____ Source data
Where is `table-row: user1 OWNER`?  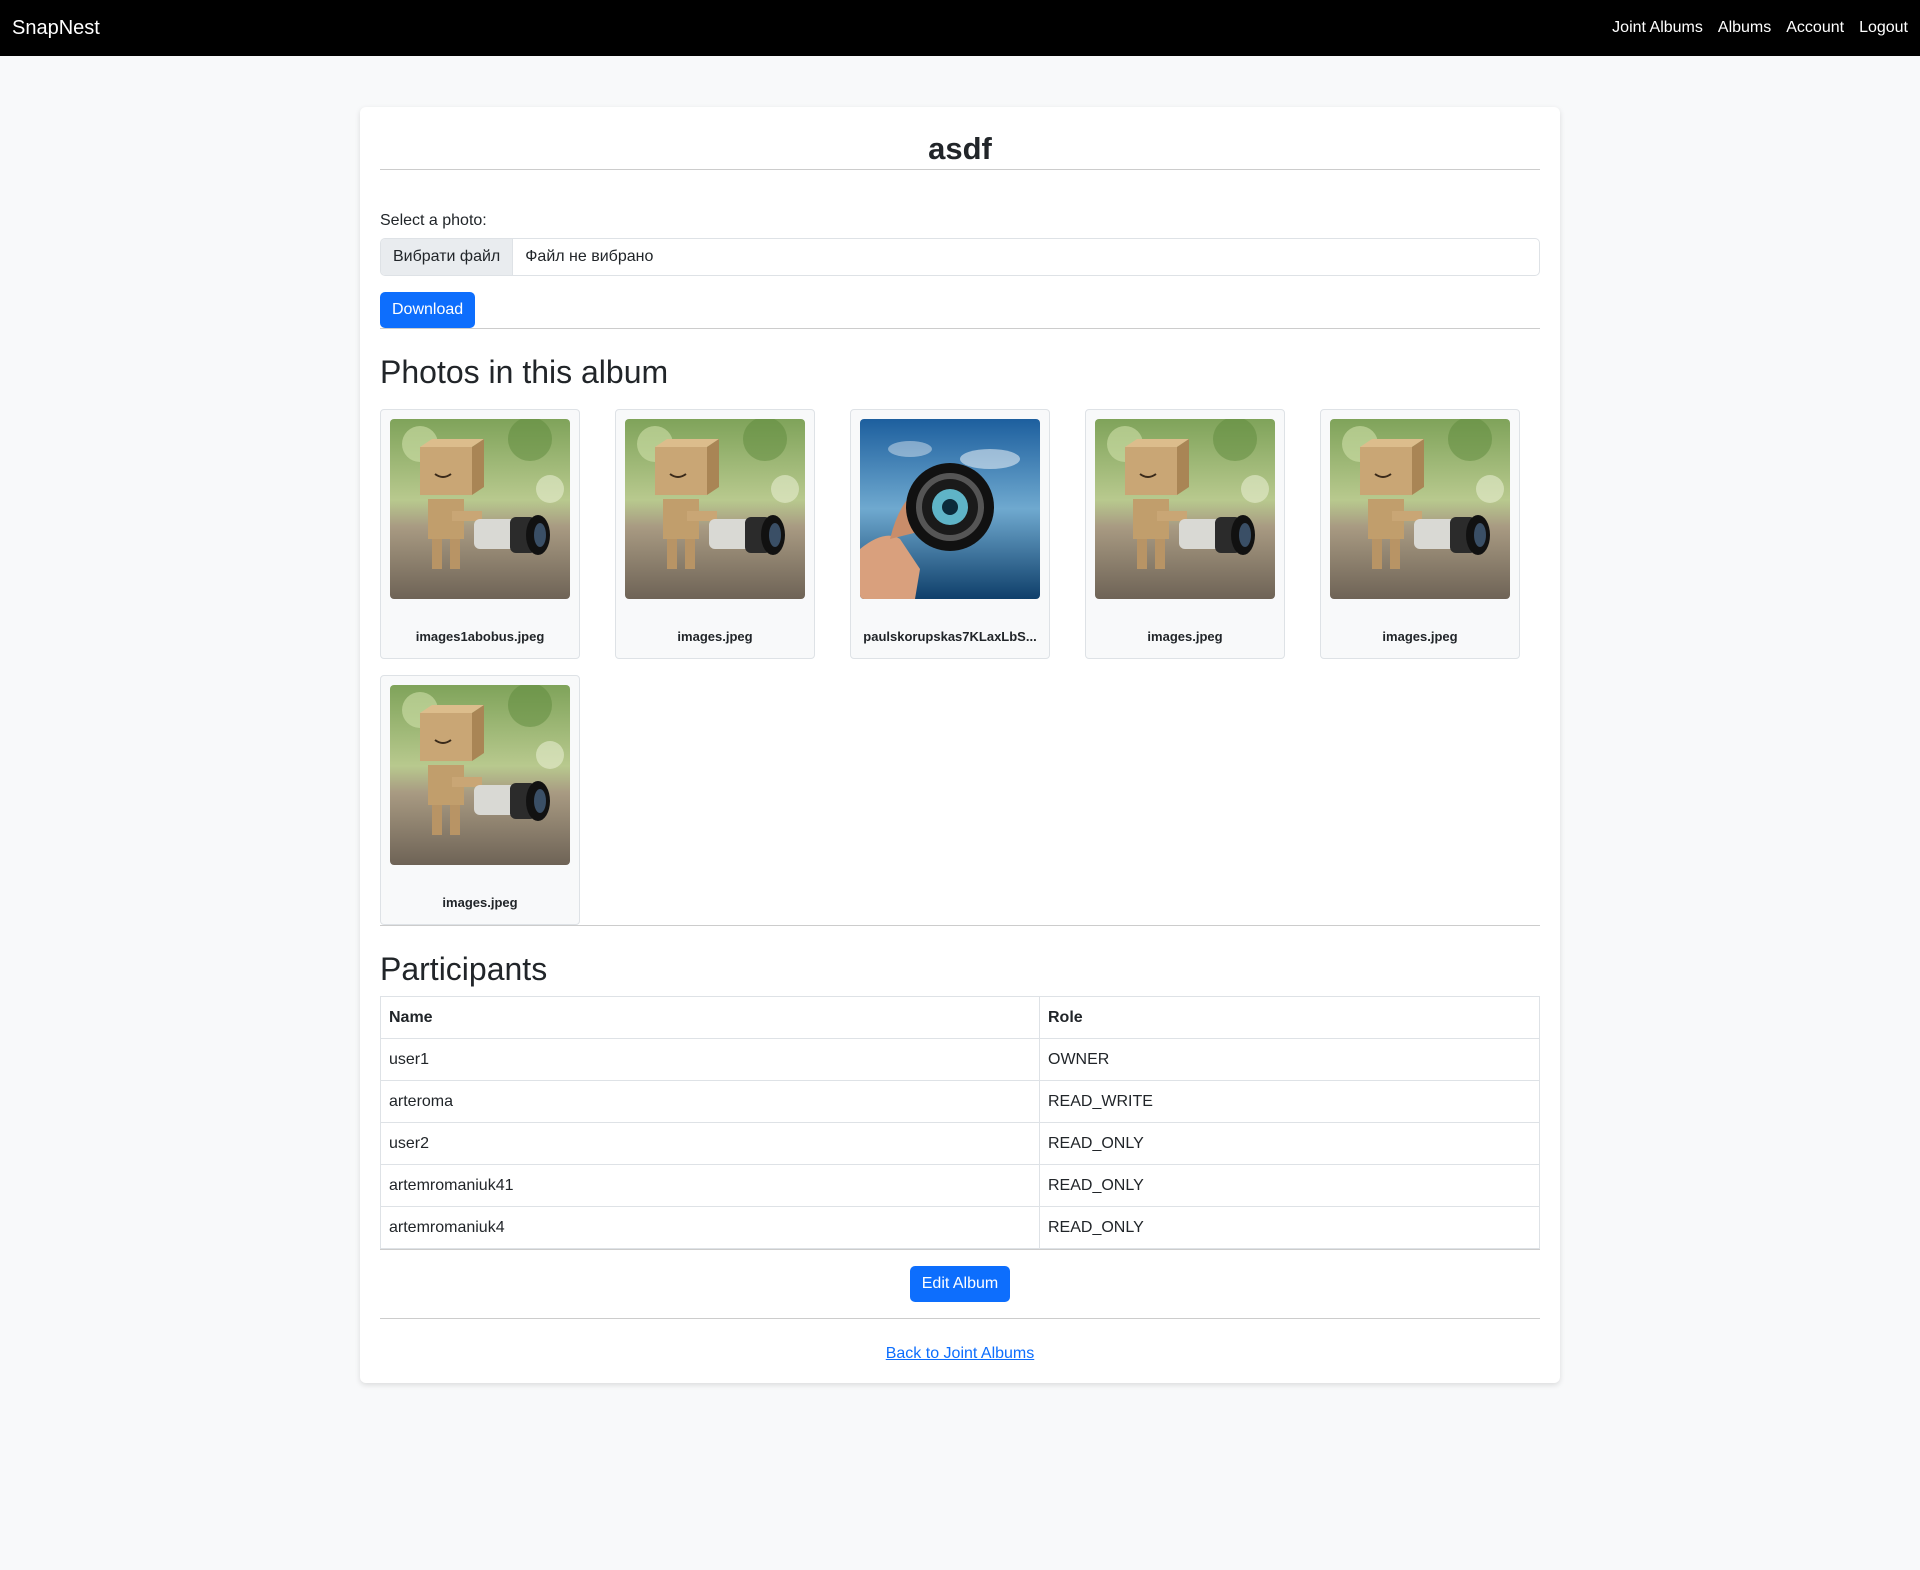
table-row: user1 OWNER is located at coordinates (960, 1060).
________
____ Source data
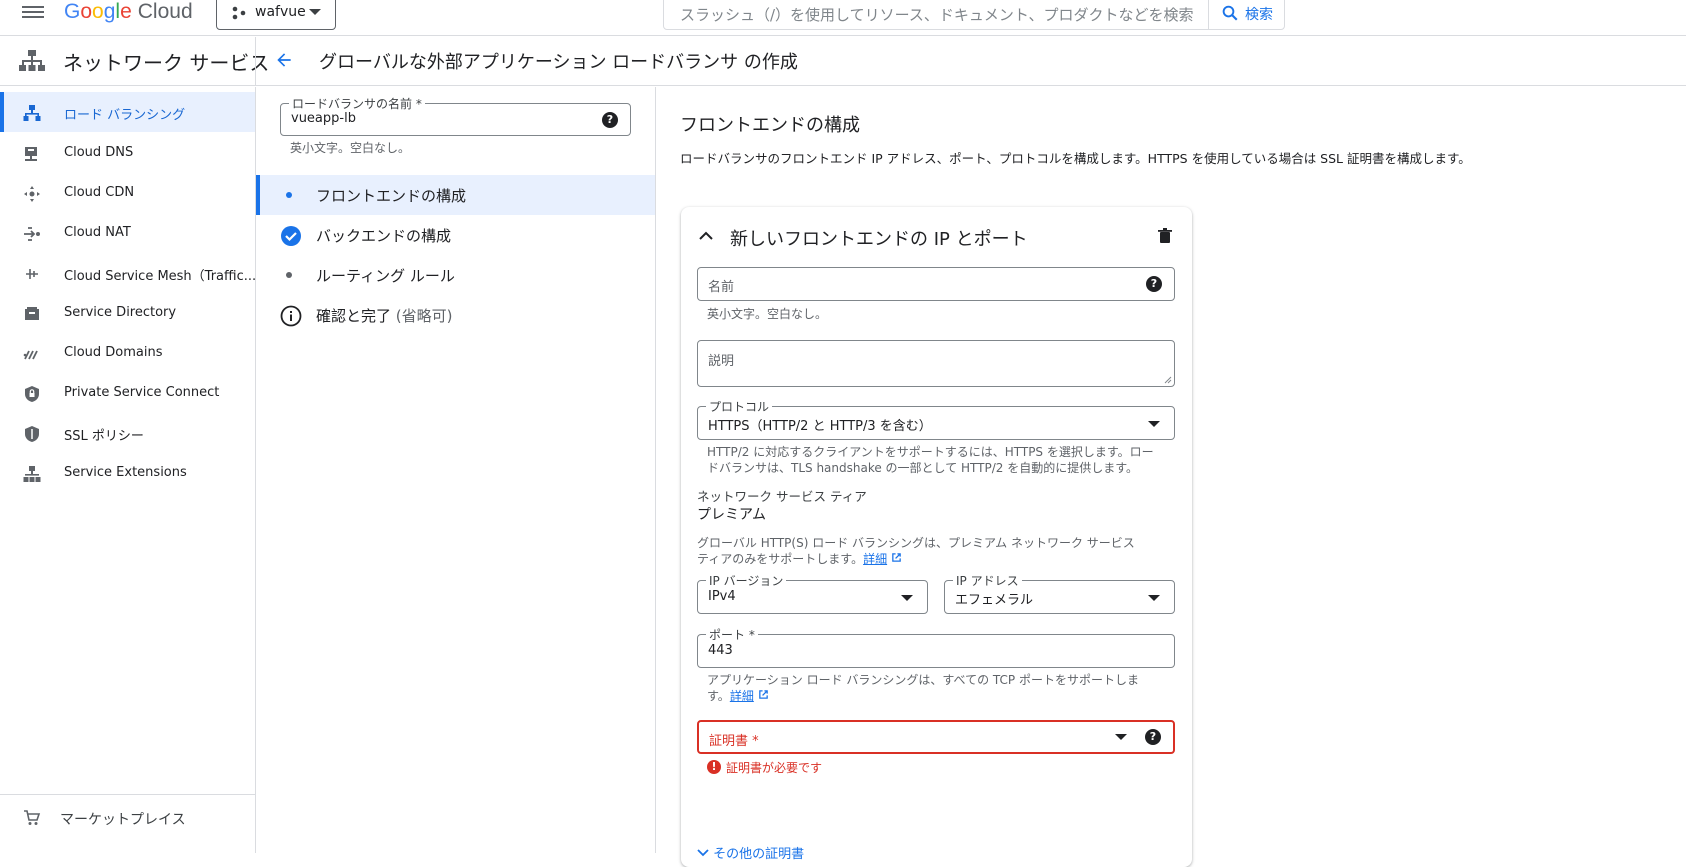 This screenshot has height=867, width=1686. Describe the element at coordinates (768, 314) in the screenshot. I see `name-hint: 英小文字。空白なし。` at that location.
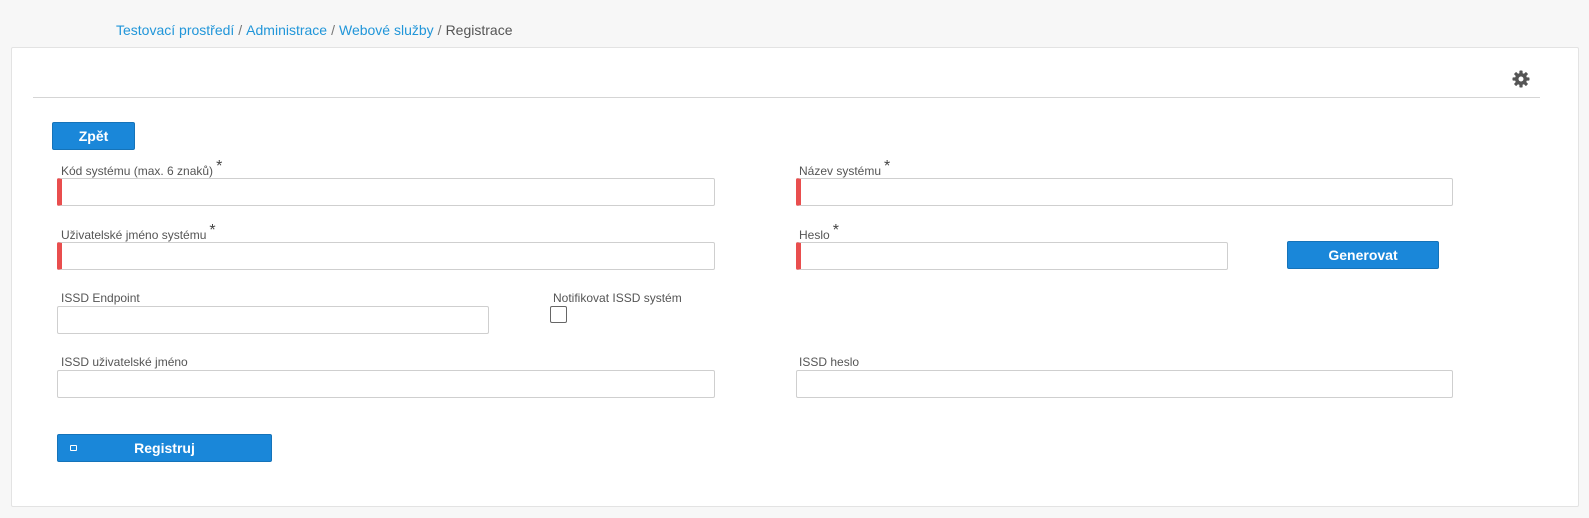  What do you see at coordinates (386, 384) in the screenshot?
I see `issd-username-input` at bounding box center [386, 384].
________
____ Source data
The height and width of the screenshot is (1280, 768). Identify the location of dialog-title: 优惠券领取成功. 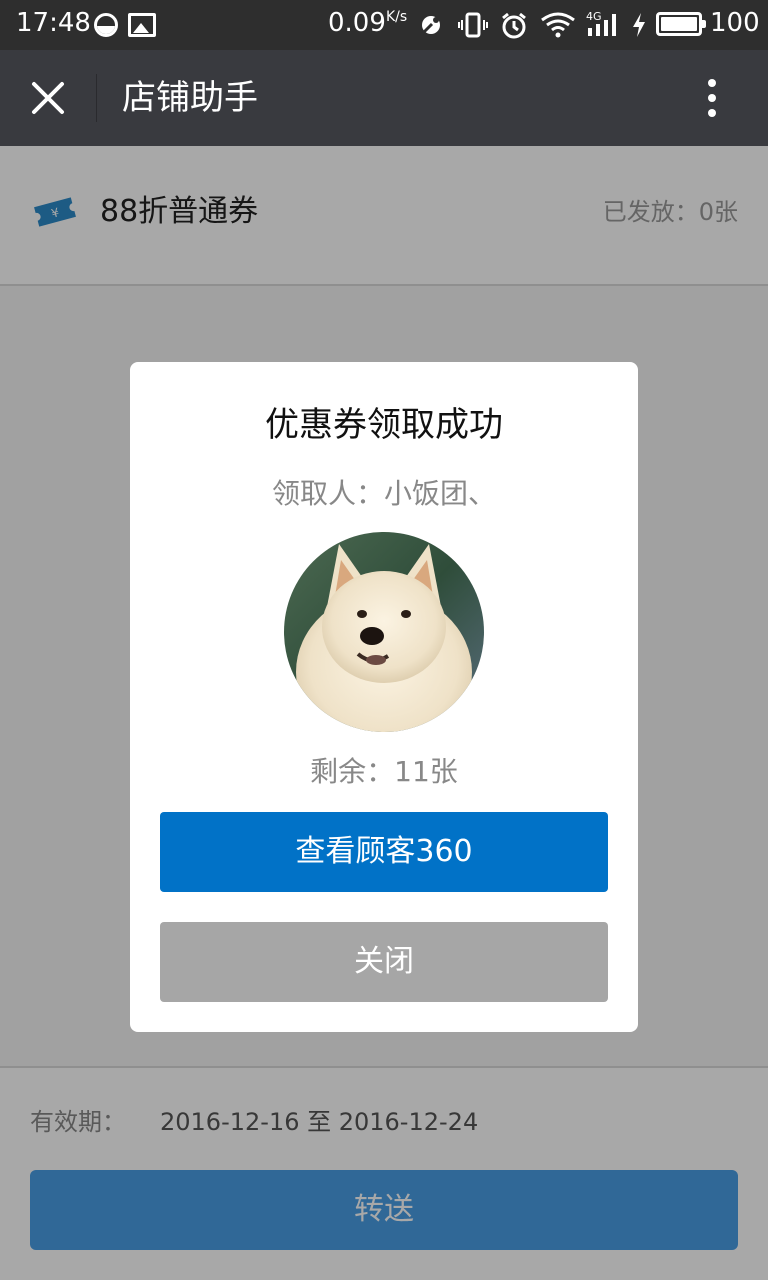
________
◆ Prompt
List the lines starting at the one containing "This screenshot has" and ending at the one containing "center [386, 384]." as a numbered list, leaving out blank lines and pictures.

◆ Task answer
1.  This screenshot has height=867, width=1686. Describe the element at coordinates (768, 314) in the screenshot. I see `name-hint: 英小文字。空白なし。` at that location.
2.   What do you see at coordinates (386, 384) in the screenshot?
3. I see `issd-username-input` at bounding box center [386, 384].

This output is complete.